Books and Ivy League Admission

Books in Ivy Admission, The Ivies and Reading, Reading for the Ivy League

Read books for pleasure. It’ll help your case for admission. But try to avoid book series like “The Hunger Games,” or books that every kid in America reads.

Here’s an observation we’ve made in our many years in the business of highly selective college admissions: College applicants just don’t read. We imagine this doesn’t strike you as too surprising. High schoolers not being voracious readers isn’t exactly news. But for applicants to highly selective colleges, reading is — as the NBA stars like to say — fundamental! Grant Hill knows where it’s at. After all, the man is a Duke University graduate! Students who want to gain admission to America’s top colleges should be avid readers. They should have an insatiable intellectual curiosity. They should love learning. And what better way to learn than to read? We don’t know a better way. Unless you’re David Boies, the master litigator who happens to be Dyslexic and so got through law school by essentially memorizing verbatim everything his professors taught him (as chronicled in Malcolm Gladwell’s latest book “David vs. Goliath”).
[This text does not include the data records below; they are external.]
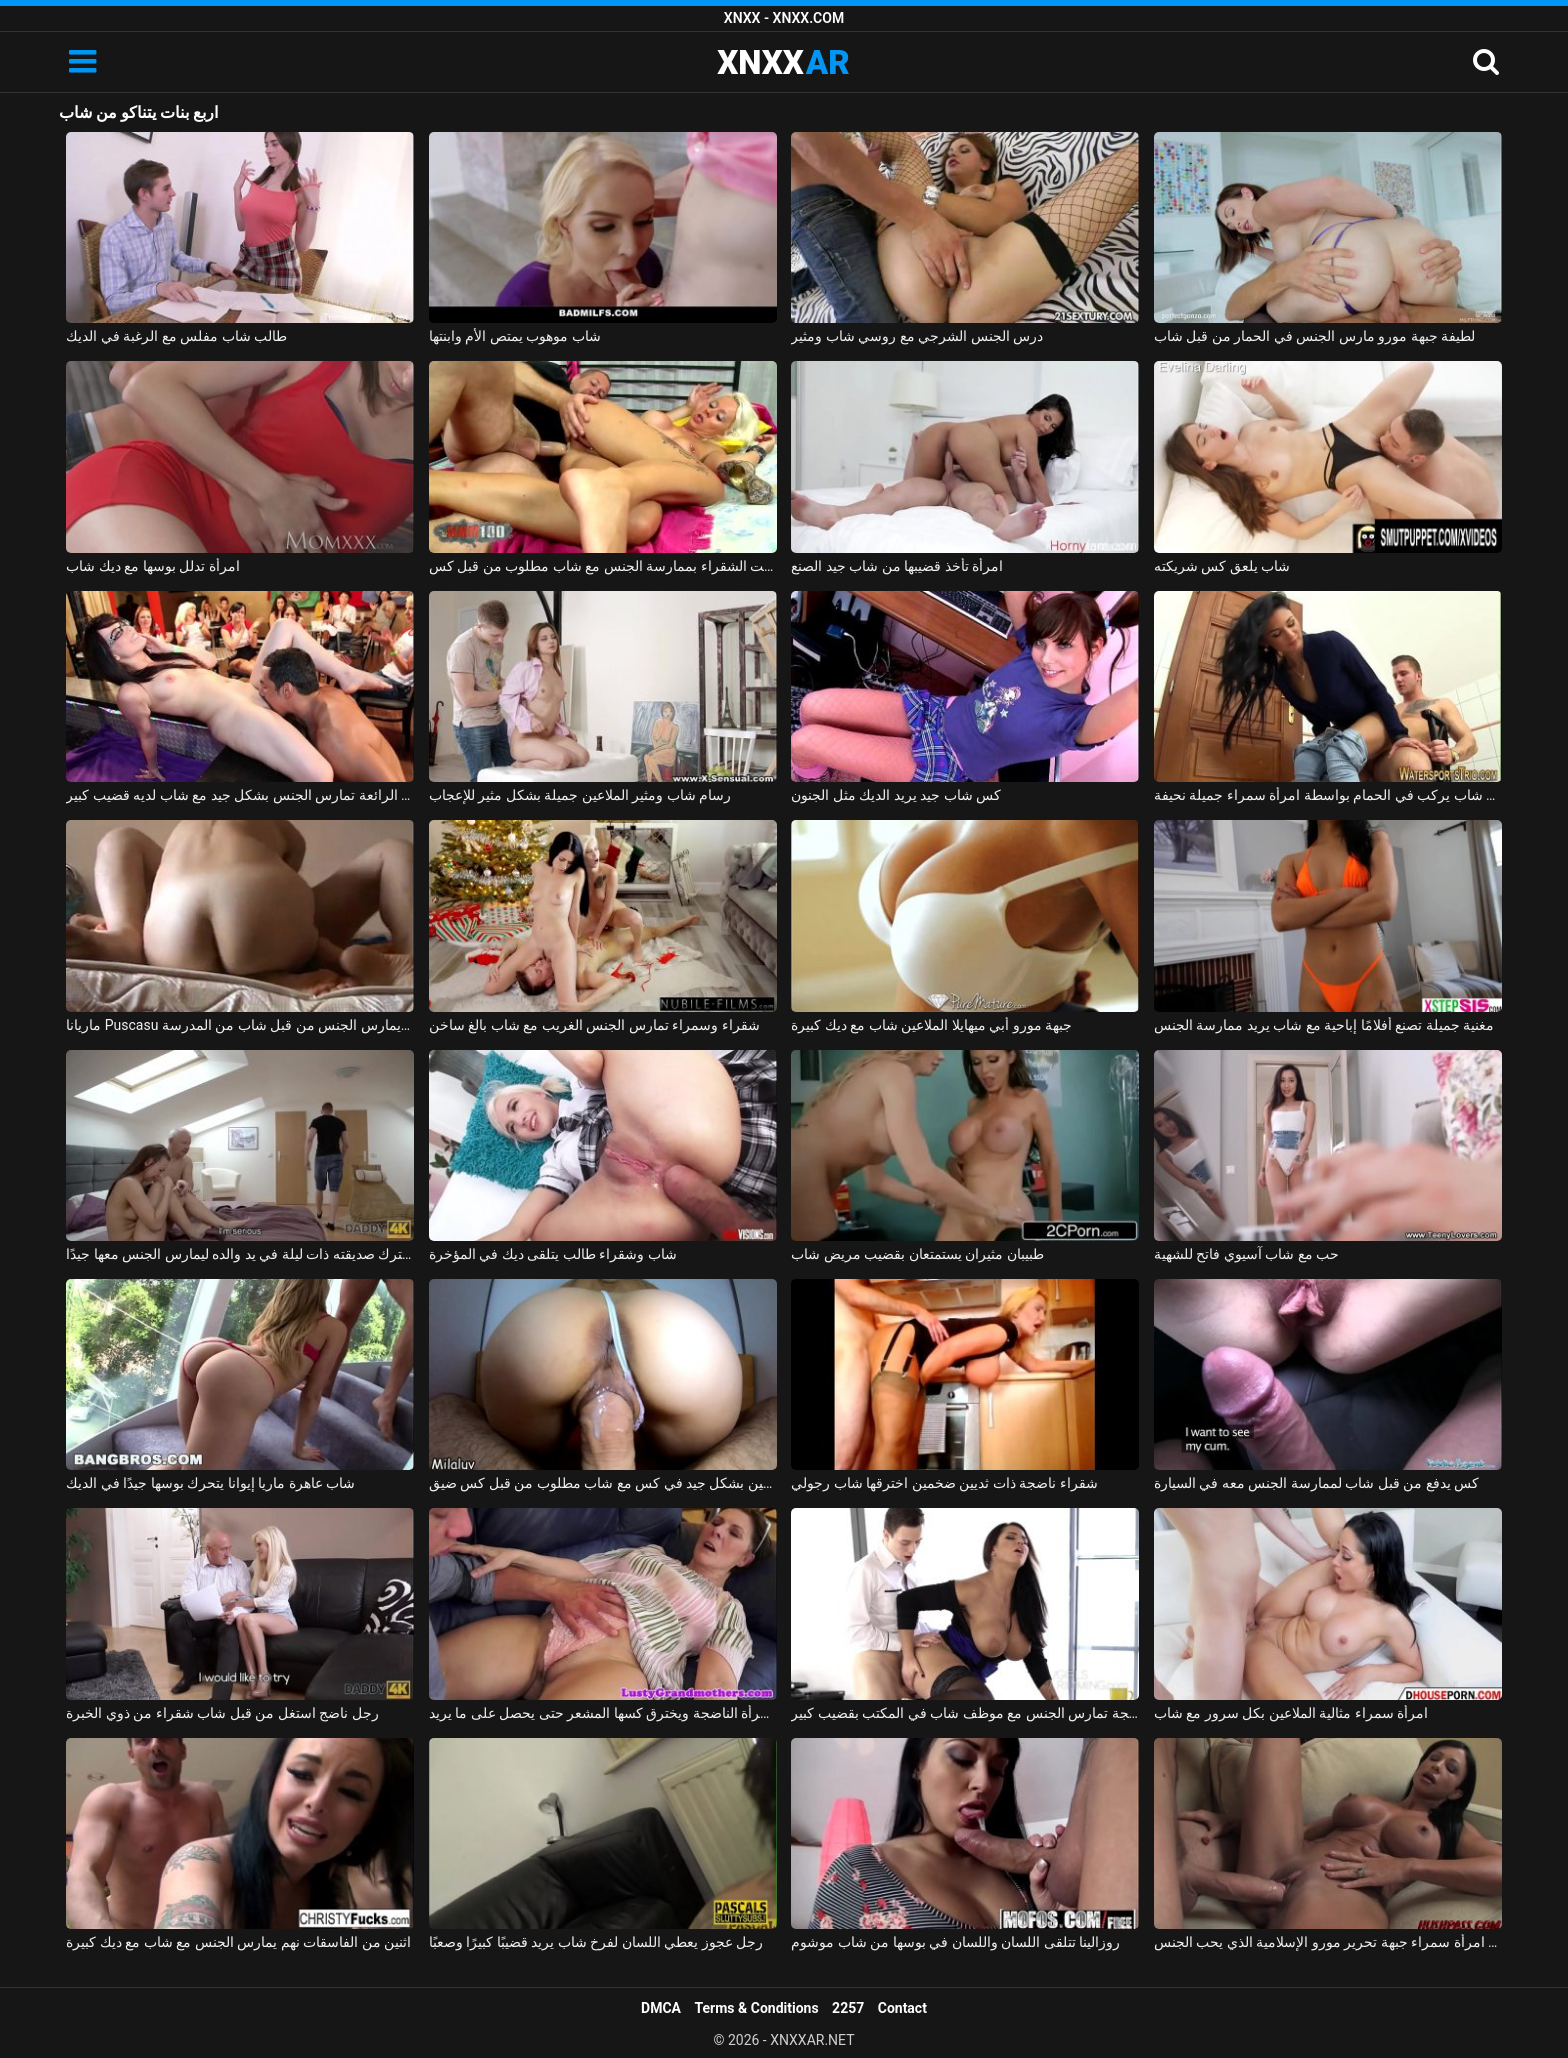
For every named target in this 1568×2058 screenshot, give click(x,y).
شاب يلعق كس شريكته (1222, 566)
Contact (902, 2008)
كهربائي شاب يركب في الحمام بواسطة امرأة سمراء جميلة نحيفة (1328, 795)
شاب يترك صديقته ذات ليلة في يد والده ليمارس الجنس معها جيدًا (240, 1254)
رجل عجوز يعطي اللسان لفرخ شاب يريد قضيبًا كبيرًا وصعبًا (596, 1942)
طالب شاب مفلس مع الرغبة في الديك (176, 336)
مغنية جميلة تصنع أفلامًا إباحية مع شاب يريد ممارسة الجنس (1324, 1025)
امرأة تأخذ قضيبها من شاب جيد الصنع (897, 566)
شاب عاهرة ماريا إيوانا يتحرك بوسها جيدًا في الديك (210, 1483)
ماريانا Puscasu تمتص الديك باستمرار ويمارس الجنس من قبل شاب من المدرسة (240, 1025)
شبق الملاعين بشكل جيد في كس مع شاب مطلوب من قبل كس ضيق (603, 1483)
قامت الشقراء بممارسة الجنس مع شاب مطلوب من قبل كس (603, 566)
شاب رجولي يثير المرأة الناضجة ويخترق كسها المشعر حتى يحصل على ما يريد (603, 1713)
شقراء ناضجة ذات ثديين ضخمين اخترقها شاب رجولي (944, 1483)
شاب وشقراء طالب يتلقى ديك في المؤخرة (553, 1254)
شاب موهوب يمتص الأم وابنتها (515, 336)
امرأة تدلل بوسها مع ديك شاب (152, 566)
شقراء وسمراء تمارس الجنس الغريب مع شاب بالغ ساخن (594, 1025)
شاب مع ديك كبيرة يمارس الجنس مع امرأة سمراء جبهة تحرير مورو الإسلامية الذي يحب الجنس (1328, 1942)
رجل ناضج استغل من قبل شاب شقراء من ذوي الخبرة (222, 1713)
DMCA (661, 2008)
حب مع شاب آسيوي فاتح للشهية (1246, 1254)
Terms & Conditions (757, 2008)
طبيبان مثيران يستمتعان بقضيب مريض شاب (917, 1254)
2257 (848, 2008)
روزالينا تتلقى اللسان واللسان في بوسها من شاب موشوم (955, 1942)
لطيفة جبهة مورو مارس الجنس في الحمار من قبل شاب (1314, 336)
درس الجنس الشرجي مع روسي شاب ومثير (917, 336)
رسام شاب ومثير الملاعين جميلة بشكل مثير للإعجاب (580, 795)
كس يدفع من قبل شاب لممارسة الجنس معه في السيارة (1316, 1483)
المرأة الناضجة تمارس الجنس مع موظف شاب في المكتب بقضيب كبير (965, 1713)
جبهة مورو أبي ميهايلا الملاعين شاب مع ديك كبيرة (931, 1025)
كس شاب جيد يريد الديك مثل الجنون (896, 795)
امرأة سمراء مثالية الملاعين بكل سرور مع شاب (1291, 1713)
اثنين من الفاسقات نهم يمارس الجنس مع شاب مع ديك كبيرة (238, 1942)
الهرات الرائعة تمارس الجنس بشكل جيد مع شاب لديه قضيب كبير (240, 795)
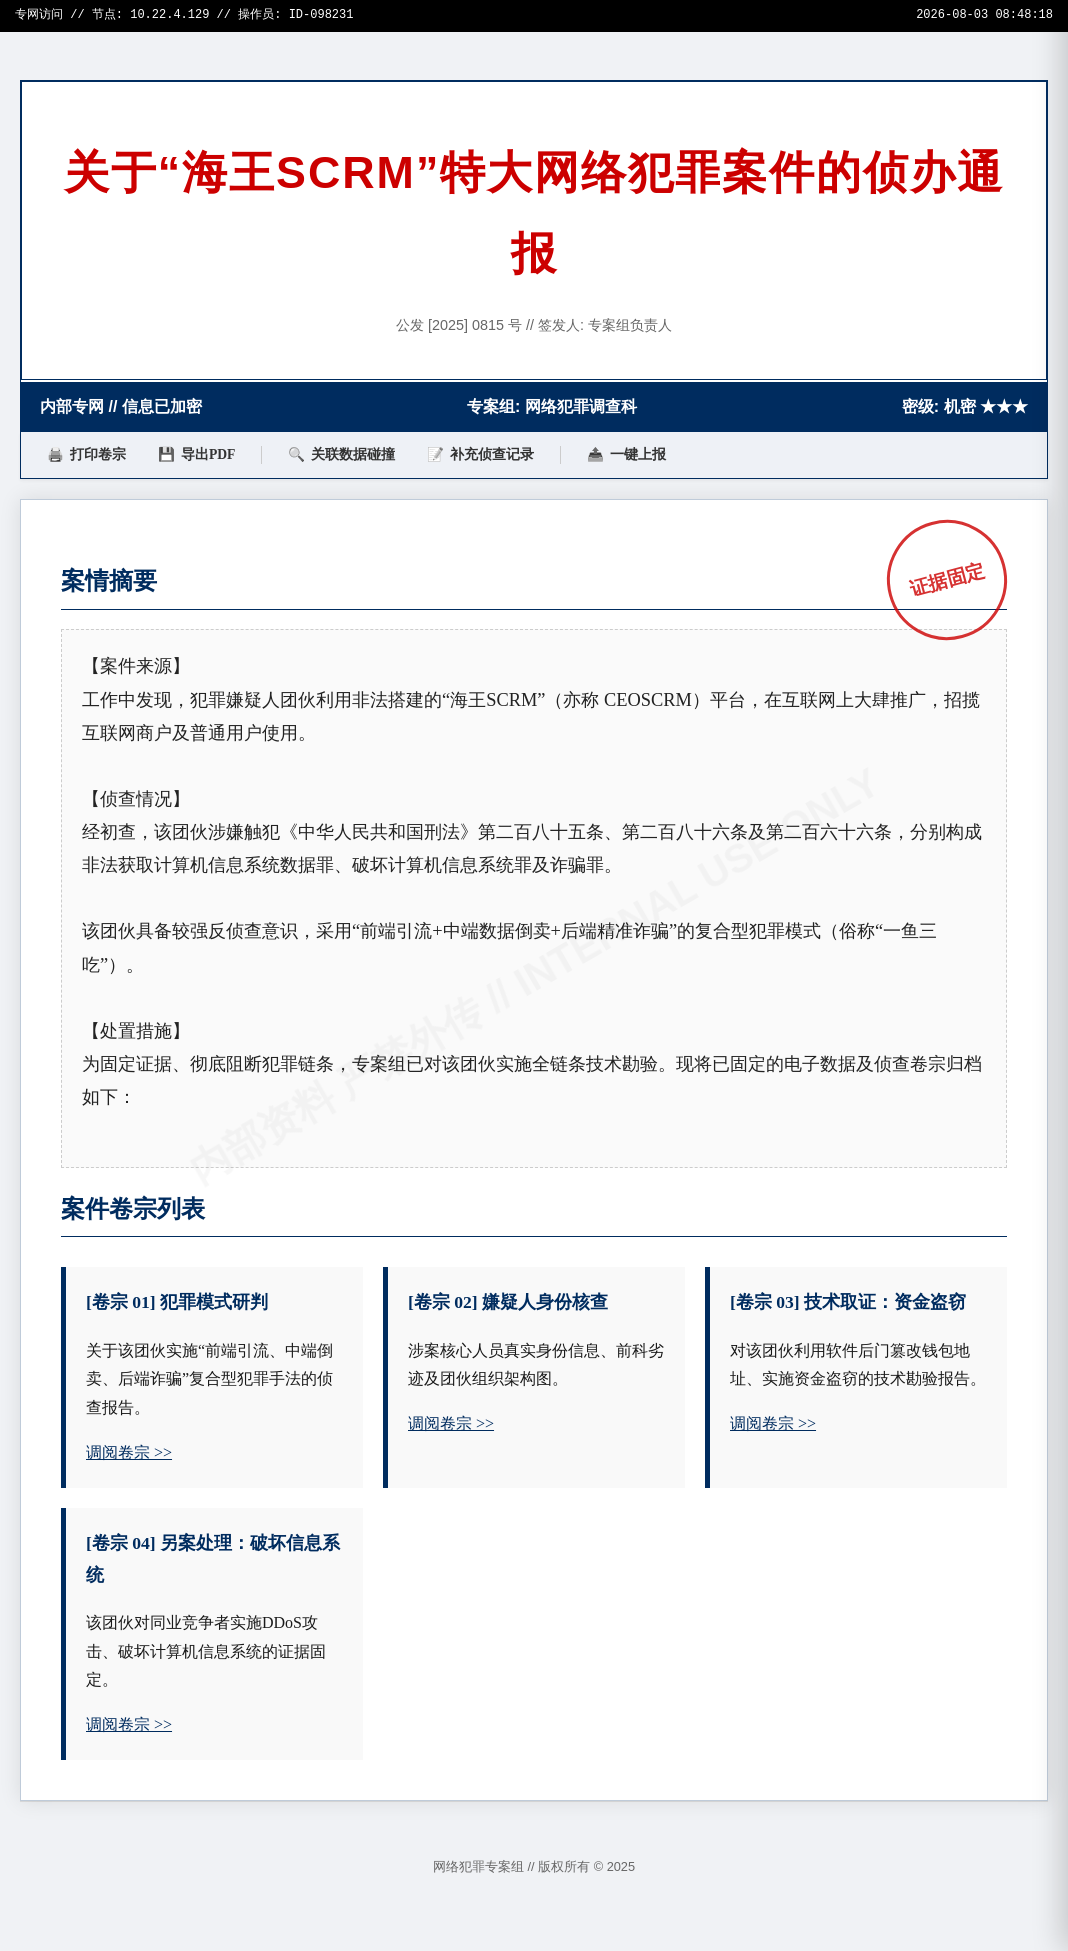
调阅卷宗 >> (129, 1452)
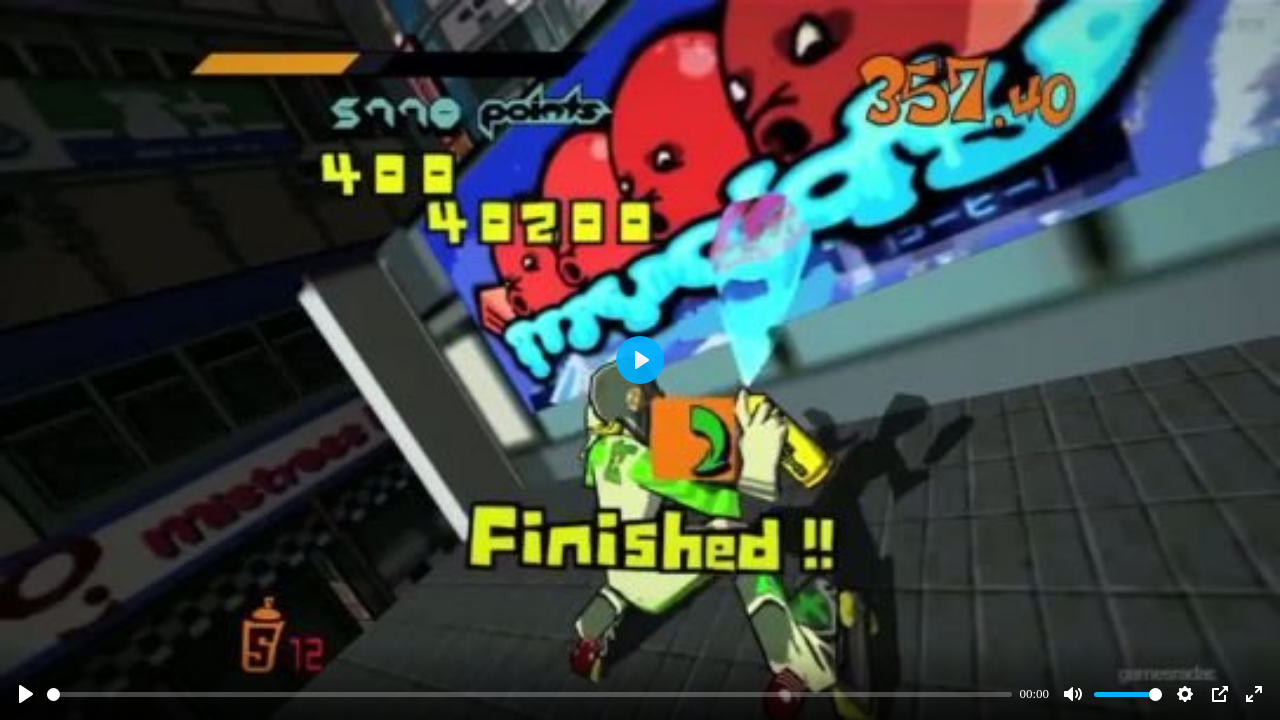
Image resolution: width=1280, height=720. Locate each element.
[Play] (26, 694)
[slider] (529, 694)
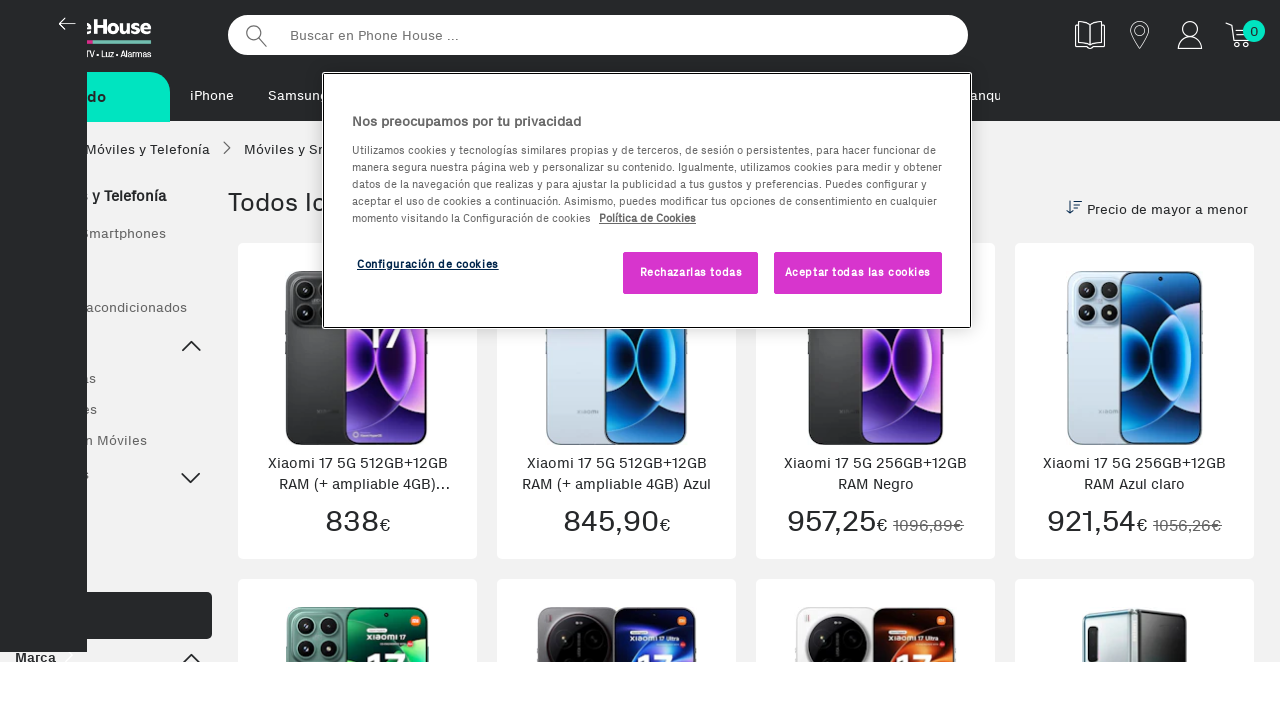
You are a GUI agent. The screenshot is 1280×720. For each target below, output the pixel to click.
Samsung (298, 95)
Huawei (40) (147, 702)
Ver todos (45, 271)
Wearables (49, 549)
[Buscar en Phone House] (598, 35)
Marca (108, 661)
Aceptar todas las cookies (858, 272)
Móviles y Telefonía (90, 197)
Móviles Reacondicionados (101, 308)
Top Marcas (108, 478)
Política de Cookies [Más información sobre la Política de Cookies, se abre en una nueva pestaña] (647, 218)
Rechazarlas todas (691, 272)
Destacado (108, 348)
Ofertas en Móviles (86, 441)
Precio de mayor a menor (1157, 210)
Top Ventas (60, 379)
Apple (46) (51, 702)
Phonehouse (110, 34)
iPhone (212, 95)
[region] (647, 200)
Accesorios (50, 512)
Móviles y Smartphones (90, 234)
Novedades (61, 410)
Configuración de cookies (428, 264)
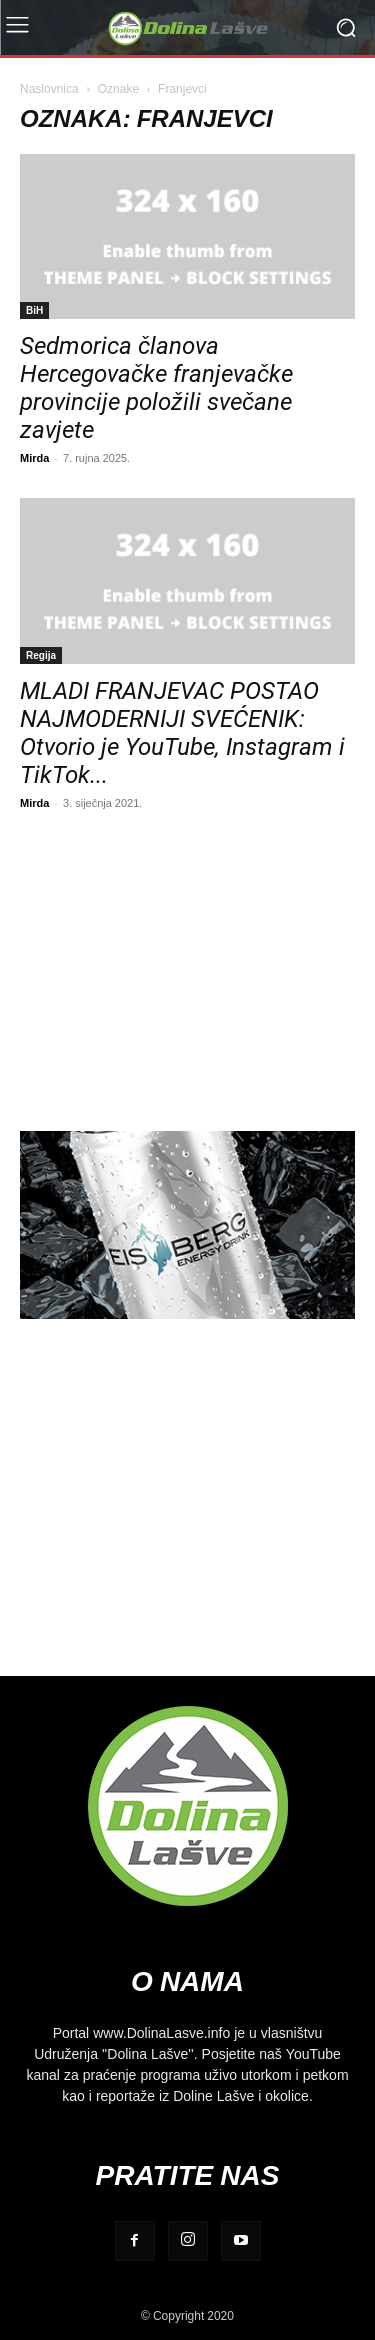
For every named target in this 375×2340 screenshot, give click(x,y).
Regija (41, 655)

Over these summer months, we encourage high schoolers to read┬ánot only because it’s a good thing to do, because it’ll make you smarter, because it’ll keep you out of trouble, but also because it will help your case for admission to highly selective colleges. Highly selective college admissions officers aren’t impressed that you read “The Great Gatsby” or “Hamlet.” Everyone and their mother knows that F. Scott Fitzgerald and Shakespeare are required reading in high schools across America. You read required reading? What an intellect! What an insatiable appetite for learning! That was sarcasm if you didn’t catch our drift…

So spend the summer reading for pleasure. Try to avoid books like “The Hunger Games” or “Divergent” or “Twilight.” No, we don’t have anything against Lionsgate in spite of us just listing their three major movie franchises. We just want you reading books that everyone else isn’t reading. March to the beat of your own drum, as Henry David Thoreau would say. See what we did there? We got that from reading. You can too.